Duan Zhixuan was the son of Duan Yanshi, a mid-low ranked officer of Taiyuan during the Sui dynasty, and a friend to Li Yuan, the founding emperor of the Tang dynasty. Duan Zhixuan and his father joined the rebellion led by Li Yuan that eventually overthrew the Sui dynasty in 617–618. During the rebellion, Duan Zhixuan, Chai Shao and Liu Wenjing defeated and captured the Sui generals Sang Xianhe and Qutu Tong in a battle near Tong Pass. Duan was rewarded the title Marquis of Linji after this battle. Later, he became a subordinate to Li Shimin and took part in unification wars against various warlords including Xue Ju, Liu Wuzhou and Wang Shichong. In 626, he was a key figure that helped Li Shimin obtain the crown in the Xuanwu Gate Incident. When Li Shimin became the emperor (Emperor Taizong of Tang), Duan Zhixuan was rewarded the title Duke of Fan and appointed to be the Grand General of Left Brave Guard. During the reign of Emperor Taizong, Duan Zhixuan served in different positions both in the military and in local government. He also took part in the early stage of the campaign against Tuyuhun in 634. In 637, his title changed to Duke of Bao, and his descendants were given the privilege to inherit his title. He died in 642 and was given a posthumous name Zhongzhuang (忠壮 (loyal and heroic)).

==In popular culture==
In Chinese folklores and some classic novels, Duan Zhixuan is often mistakenly referred to as Duan Zhiyuan (段志远) or Duan Zhixian (段志贤). In those folk stories, Duan Zhixuan is one of four close guards (along with Ma Sanbao, Liu Hongji and Yin Kaishan) protecting Li Shimin. He was killed by the Korean general Yŏn Kaesomun during a war between Tang and Goguryeo.

==Family==
- Grandfather: Duan Yuan, the County Mayor of Pingling during the Northern Qi dynasty.

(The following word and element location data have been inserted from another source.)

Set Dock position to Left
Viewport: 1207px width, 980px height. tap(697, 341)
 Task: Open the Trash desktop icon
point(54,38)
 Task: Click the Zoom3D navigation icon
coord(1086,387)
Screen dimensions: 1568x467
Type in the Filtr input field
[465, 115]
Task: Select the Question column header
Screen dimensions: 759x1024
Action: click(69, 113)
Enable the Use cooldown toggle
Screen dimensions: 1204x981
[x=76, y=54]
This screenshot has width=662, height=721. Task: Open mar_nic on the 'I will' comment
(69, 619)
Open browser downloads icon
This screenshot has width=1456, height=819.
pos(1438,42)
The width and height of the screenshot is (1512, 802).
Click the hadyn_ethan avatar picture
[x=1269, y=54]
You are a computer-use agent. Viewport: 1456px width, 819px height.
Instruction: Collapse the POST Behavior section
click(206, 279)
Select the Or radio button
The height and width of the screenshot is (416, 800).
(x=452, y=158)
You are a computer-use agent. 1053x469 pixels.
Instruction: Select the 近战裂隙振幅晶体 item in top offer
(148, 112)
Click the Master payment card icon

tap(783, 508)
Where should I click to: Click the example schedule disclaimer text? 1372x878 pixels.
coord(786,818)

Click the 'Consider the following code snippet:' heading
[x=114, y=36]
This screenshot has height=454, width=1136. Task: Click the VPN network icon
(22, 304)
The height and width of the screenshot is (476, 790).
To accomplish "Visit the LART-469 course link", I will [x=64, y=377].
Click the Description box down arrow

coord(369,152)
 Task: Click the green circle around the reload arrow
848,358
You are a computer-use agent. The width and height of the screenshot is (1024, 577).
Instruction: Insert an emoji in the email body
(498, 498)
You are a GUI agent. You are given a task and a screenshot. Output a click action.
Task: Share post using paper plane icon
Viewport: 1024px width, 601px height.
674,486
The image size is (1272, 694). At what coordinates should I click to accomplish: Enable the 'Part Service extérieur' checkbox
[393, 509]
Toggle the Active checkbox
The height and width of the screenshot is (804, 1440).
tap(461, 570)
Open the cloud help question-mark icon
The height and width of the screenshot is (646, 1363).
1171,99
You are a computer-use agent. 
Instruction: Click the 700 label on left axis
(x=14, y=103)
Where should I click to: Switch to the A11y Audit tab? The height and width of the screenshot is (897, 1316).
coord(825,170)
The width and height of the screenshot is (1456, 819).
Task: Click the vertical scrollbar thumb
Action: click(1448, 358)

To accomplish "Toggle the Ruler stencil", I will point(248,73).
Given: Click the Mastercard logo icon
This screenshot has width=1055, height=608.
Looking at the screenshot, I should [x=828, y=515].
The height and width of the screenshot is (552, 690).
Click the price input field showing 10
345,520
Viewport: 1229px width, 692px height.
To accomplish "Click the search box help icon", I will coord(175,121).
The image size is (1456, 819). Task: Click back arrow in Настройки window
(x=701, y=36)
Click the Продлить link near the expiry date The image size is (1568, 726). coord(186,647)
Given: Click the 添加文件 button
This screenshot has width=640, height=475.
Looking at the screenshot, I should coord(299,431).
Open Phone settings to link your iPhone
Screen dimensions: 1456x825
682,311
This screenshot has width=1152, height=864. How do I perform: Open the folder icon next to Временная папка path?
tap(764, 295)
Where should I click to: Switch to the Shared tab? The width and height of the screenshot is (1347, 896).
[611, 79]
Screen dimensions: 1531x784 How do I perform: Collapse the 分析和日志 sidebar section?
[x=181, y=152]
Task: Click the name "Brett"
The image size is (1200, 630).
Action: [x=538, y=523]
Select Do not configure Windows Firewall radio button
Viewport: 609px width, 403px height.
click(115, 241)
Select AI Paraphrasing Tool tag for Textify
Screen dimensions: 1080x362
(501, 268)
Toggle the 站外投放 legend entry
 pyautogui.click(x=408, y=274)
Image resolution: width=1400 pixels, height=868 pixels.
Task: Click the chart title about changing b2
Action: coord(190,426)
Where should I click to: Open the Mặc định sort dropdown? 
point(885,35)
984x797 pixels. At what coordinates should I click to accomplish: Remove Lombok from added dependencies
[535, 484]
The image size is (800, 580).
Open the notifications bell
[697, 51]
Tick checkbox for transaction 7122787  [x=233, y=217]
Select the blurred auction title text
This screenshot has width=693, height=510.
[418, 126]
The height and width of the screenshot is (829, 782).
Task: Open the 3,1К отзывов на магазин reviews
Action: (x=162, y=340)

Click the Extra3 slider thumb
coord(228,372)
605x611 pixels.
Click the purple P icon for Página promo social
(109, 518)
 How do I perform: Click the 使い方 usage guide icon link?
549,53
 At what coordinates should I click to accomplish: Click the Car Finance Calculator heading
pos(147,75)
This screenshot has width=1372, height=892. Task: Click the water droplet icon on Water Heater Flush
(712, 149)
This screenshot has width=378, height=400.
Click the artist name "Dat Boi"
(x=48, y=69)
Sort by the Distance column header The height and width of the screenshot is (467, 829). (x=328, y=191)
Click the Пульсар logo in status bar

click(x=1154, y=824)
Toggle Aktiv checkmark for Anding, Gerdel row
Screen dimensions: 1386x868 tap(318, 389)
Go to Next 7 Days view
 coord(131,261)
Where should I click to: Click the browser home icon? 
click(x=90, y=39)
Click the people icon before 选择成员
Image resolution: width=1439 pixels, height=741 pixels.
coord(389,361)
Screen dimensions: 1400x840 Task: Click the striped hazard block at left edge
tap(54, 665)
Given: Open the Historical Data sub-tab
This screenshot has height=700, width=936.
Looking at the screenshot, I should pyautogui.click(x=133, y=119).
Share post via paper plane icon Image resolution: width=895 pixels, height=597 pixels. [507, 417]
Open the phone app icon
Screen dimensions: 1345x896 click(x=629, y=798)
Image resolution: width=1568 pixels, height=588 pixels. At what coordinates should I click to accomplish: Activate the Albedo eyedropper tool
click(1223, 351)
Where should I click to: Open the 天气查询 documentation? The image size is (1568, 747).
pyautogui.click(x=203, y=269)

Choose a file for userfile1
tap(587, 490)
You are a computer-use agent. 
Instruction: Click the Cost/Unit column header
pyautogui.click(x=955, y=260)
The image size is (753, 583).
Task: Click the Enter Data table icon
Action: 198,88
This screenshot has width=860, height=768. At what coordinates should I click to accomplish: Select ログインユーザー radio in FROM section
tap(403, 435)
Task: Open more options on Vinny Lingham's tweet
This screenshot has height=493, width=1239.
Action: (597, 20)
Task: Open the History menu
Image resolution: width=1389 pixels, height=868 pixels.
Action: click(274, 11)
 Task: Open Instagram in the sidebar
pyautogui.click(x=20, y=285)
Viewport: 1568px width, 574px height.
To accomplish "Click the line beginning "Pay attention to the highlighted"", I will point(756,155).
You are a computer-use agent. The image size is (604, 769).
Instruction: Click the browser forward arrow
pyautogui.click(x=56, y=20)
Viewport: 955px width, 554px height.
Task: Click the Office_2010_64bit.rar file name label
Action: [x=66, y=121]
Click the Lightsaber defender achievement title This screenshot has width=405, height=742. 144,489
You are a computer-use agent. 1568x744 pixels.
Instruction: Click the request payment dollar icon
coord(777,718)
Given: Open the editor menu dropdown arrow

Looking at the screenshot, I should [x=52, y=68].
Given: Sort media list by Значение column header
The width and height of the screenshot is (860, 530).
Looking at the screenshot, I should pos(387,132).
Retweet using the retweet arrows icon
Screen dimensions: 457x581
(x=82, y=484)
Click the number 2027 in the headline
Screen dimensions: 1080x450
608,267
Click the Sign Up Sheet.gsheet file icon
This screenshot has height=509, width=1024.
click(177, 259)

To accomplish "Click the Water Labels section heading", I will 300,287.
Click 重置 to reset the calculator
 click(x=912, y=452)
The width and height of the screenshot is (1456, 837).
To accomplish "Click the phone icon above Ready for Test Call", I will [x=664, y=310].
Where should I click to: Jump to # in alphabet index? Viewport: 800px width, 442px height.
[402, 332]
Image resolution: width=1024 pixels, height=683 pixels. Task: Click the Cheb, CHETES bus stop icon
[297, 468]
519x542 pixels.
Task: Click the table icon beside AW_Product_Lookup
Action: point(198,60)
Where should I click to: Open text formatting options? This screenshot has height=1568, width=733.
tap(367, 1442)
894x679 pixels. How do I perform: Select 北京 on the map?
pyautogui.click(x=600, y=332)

- Father: Duan Yanshi, the secretary of law in Taiyuan Prefecture during the Sui dynasty; rewarded Duke of Yidu County during the Tang dynasty.
- Elder brother: Duan Zhihe (Duan Hui), served in local military divisions during the Tang dynasty, Baron of Quwo County.
- Younger Brother: Duan Zhigan, a junior general in the Left Guard during the Tang dynasty.
- Son: Duan Zan, Grand (Senior) General of Left Station Guard during the reign of Wu Zetian.
  - Grandson: Duan Huaijian, Taizi Zhanshi (officer for crowned prince affairs) in the reign of Emperor Xuanzong.
  - Grandson: Duan Huaigu
  - Guandson: Duan Huaiyi, Prefectural Governor of Fangzhou.
- Son: Duan Guan, an assistant managing imperial seals.
  - Grandson: Duan Huaixu, a mid-low ranked officer in Dezhou.
    - Great Grandson: Duan Chengzong (686—753), Vice Prefectural Governor of Jinling,
      - 4th Generation Grandson: Duan Xian
  - Grandson: Duan Huajiao.
    - Great-grandson: Duan E.
      - 4th Generation Grandson: Duan Wenchang, Duke of Zouping, served as chancellor during the reign of Emperor Muzong
        - 5th Generation Grandson: Duan Chengshi, poet and writer, the author of Ye Xian.
  - Grandson: Duan Huaiyan.
- Son：Duan Gui
  - Grandson: Duan Huaiben, Prefectural Governor of Suzhou.